ヘルパンギーナの感染増加 気仙 患者数は警報レベルに 保健所が対策徹底呼びかけ

 乳幼児を中心に流行するウイルス性咽頭炎・ヘルパンギーナが全国的な感染拡大をみせ、気仙でも患者数が増加している。県感染症情報センターが12日に発表した第27週(7月3~9日)の1医療機関当たり患者数は、気仙を管轄する県大船渡保健所管内で「9・75人」と今シーズン最多を記録。すでに警報値の「6・00人」を超えている。管内ではヘルパンギーナをはじめ、新型コロナウイルスも患者数が増加傾向にあり、同保健所では感染対策の徹底を呼びかけている。(三浦佳恵)

 

 同センターによると、ヘルパンギーナは夏風邪の代表的な疾患として知られる急性のウイルス性咽頭炎。夏季、乳幼児を中心に流行し、38度以上の急な発熱、のどの痛み、口内に現れる小さな水疱性の発疹を主な症状とする。
 潜伏期間は2~4日で、患者のせきやくしゃみによる飛まつ、水疱内のウイルスに触れることで感染。ウイルスは便としても排せつされるため、トイレやおむつ交換時に接触感染するケースもあるという。

++++++++

- _課題 1_:
抜粋をもとに、次の問いに答えてください。
(a) 第27週の県大船渡保健所管内における1医療機関当たりの患者数は何人か。
(b) ヘルパンギーナの潜伏期間はどれくらいか。
(c) 主な症状とされる急な発熱は何度以上か。
- _課題 2_: 抜粋の「ヘルパンギーナの感染増加 気仙 患者数は警報レベルに」から「呼びかけている。(三浦佳恵)」までを書き写してください。

- _提供資料_:
++++++++

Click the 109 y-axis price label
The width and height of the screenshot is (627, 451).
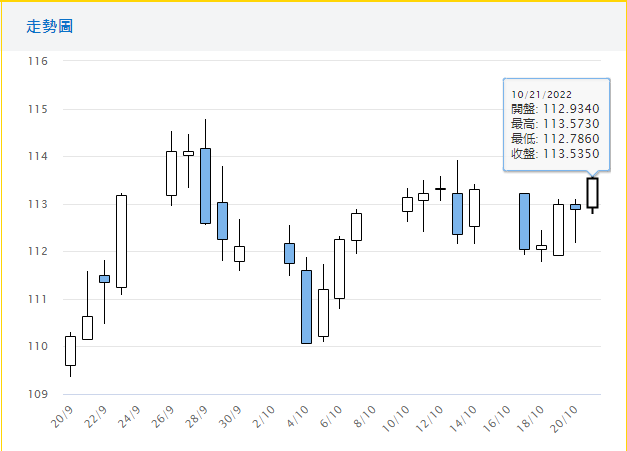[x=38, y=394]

++++++++

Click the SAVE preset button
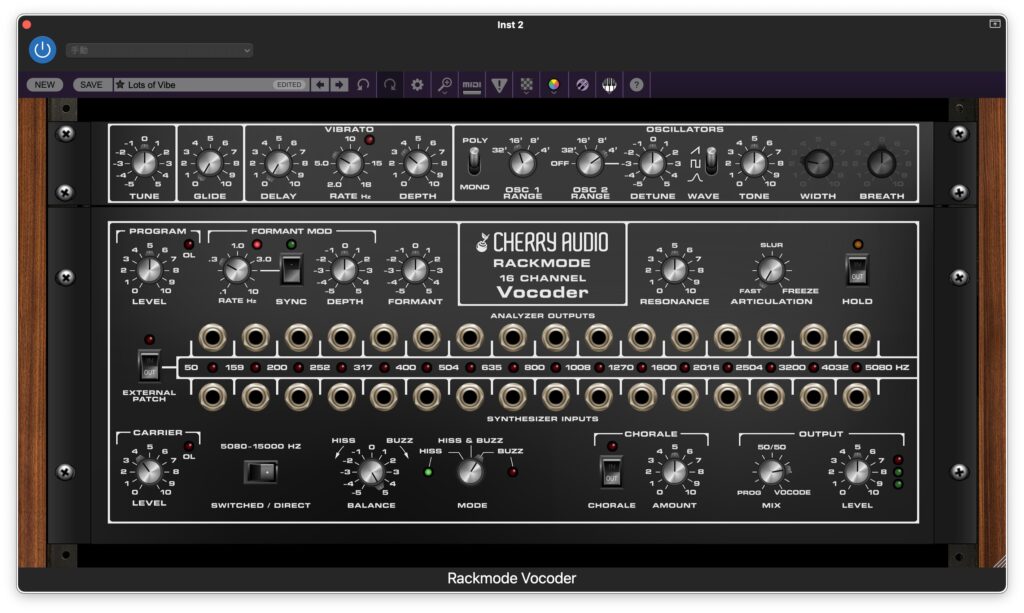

++++++++

- _解答 1_:
(a) 9・75人
(b) 2~4日
(c) 38度以上

- _解答 2_:
ヘルパンギーナの感染増加 気仙 患者数は警報レベルに 保健所が対策徹底呼びかけ

 乳幼児を中心に流行するウイルス性咽頭炎・ヘルパンギーナが全国的な感染拡大をみせ、気仙でも患者数が増加している。県感染症情報センターが12日に発表した第27週(7月3~9日)の1医療機関当たり患者数は、気仙を管轄する県大船渡保健所管内で「9・75人」と今シーズン最多を記録。すでに警報値の「6・00人」を超えている。管内ではヘルパンギーナをはじめ、新型コロナウイルスも患者数が増加傾向にあり、同保健所では感染対策の徹底を呼びかけている。(三浦佳恵)